Introspection & Validation

Semantiva provides an inspection pipeline that lets you check pipelines before execution and export structured inspection payloads for tooling.

Overview

There are two main entry points:

  • semantiva inspect - CLI inspection with optional extended report.

  • The semantiva.inspection module - Python APIs for programmatic access.

The goals are to:

  • Catch configuration errors early.

  • Compute and expose pipeline identities.

  • Summarise required context keys.

  • Provide a stable JSON payload for GUI and other tools.

Example pipeline used below

All examples on this page use the same minimal two-node pipeline. Save this as pipeline.yaml:

extensions: ["semantiva-examples"]

pipeline:
  nodes:
    - processor: FloatValueDataSource
      parameters:
        value: 1.0

    - processor: FloatAddOperation
      parameters: {}

Note that FloatAddOperation declares no addend parameter in the configuration.

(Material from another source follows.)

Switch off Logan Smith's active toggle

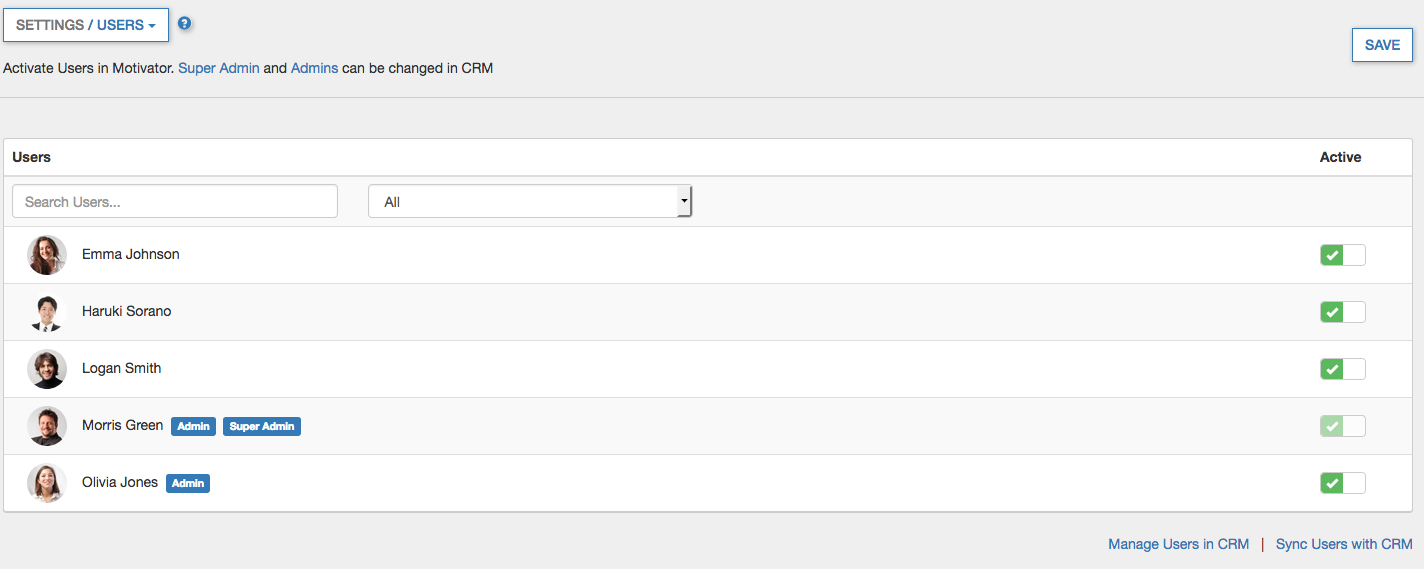coord(1342,369)
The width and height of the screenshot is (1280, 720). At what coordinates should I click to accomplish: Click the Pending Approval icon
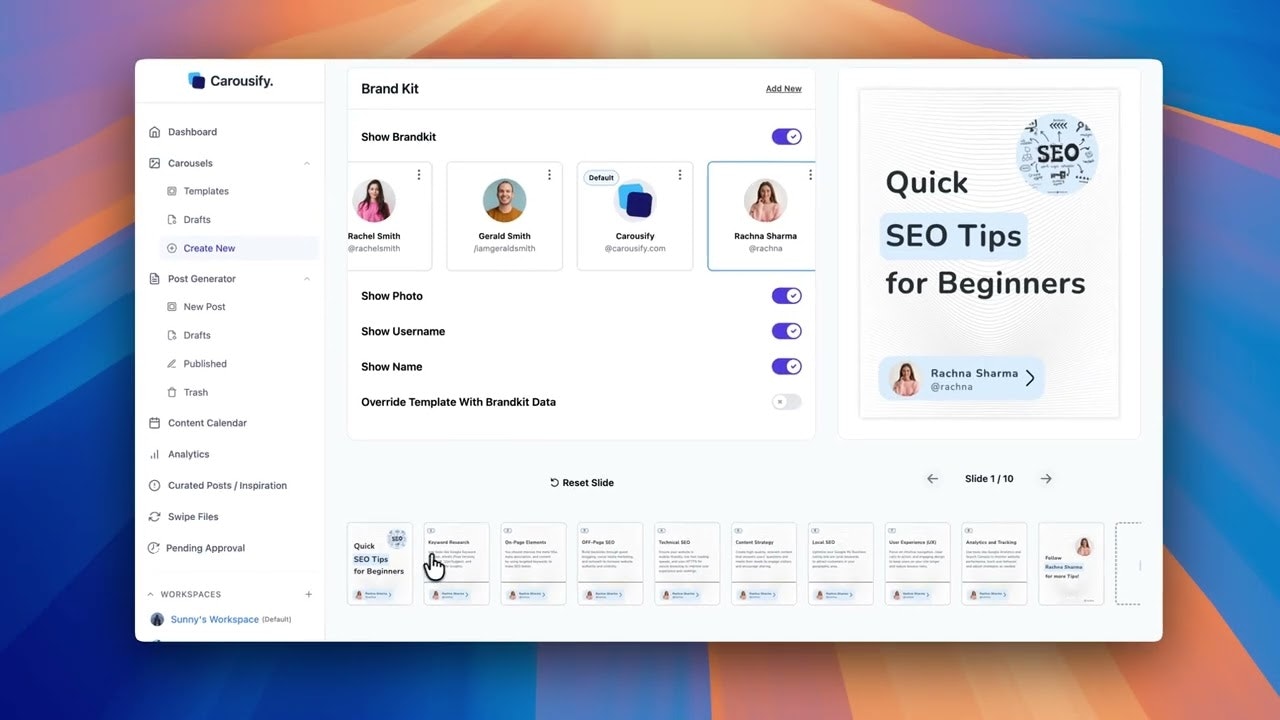(154, 548)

Instead, it must be provided via the context at runtime. This demonstrates how inspection reports context-dependent parameters.

CLI usage

Basic inspection:

semantiva inspect pipeline.yaml
Configuration Identity
- Semantic ID: plsemid-c64abfde7d72ce83e39f57caafecec632d5df806588c687efbdc5614106893c6
- Config ID:   plcid-758b8a89c8f44207ff9de48a8c6319d7b31503ab39836ff5d92837841d209ce1
- Run-Space Config ID: none
Required Context Keys: addend

Pipeline Structure:
    Required context keys: addend

    1. Node: FloatValueDataSource (DataSource)
        Parameters: value
            From pipeline configuration: value=1.0
            From processor defaults: None
            From context: None
        Context additions: None
        Invalid parameters:
        Configuration valid: True

    2. Node: FloatAddOperation (DataOperation)
        Parameters: addend
            From pipeline configuration: None
            From processor defaults: None
            From context: addend (from Initial Context)
        Context additions: None
        Invalid parameters:
        Configuration valid: True

This will:

  • Load extensions and the pipeline configuration.

  • Build a canonical inspection model.

  • Print a summary of identities and required context keys.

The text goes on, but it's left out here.